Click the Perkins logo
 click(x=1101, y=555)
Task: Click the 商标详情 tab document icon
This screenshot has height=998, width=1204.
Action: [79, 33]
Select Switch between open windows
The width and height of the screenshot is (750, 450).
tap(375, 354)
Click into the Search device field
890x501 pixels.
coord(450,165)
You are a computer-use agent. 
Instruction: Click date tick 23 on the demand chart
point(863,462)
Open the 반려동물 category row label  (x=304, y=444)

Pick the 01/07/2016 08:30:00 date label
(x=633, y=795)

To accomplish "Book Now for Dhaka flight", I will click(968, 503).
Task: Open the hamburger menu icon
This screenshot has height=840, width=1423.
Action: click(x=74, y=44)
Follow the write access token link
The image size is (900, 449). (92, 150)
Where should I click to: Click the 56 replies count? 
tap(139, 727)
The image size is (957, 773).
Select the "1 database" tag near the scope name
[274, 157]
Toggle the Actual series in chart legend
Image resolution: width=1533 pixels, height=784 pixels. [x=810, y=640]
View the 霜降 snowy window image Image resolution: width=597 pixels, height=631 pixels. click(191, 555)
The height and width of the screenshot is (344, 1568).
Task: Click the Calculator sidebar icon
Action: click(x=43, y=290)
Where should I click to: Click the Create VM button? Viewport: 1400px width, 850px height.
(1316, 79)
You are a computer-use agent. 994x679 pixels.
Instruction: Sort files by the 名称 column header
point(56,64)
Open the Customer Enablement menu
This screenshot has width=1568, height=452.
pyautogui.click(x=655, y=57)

§ AIM:
Copy out all the entries above again, replacing each "Instruction" with "Goal" and leaving everything else unchanged.

§ EXERCISE RESPONSE:
Click the Perkins logo
 click(x=1101, y=555)
Task: Click the 商标详情 tab document icon
This screenshot has height=998, width=1204.
Action: [79, 33]
Select Switch between open windows
The width and height of the screenshot is (750, 450).
tap(375, 354)
Click into the Search device field
890x501 pixels.
coord(450,165)
You are a computer-use agent. 
Goal: Click date tick 23 on the demand chart
point(863,462)
Open the 반려동물 category row label  (x=304, y=444)

Pick the 01/07/2016 08:30:00 date label
(x=633, y=795)

To accomplish "Book Now for Dhaka flight", I will click(968, 503).
Task: Open the hamburger menu icon
This screenshot has height=840, width=1423.
Action: click(x=74, y=44)
Follow the write access token link
The image size is (900, 449). (92, 150)
Where should I click to: Click the 56 replies count? 
tap(139, 727)
The image size is (957, 773).
Select the "1 database" tag near the scope name
[274, 157]
Toggle the Actual series in chart legend
Image resolution: width=1533 pixels, height=784 pixels. [x=810, y=640]
View the 霜降 snowy window image Image resolution: width=597 pixels, height=631 pixels. click(191, 555)
The height and width of the screenshot is (344, 1568).
Task: Click the Calculator sidebar icon
Action: click(x=43, y=290)
Where should I click to: Click the Create VM button? Viewport: 1400px width, 850px height.
(1316, 79)
You are a computer-use agent. 994x679 pixels.
Goal: Sort files by the 名称 column header
point(56,64)
Open the Customer Enablement menu
This screenshot has width=1568, height=452.
pyautogui.click(x=655, y=57)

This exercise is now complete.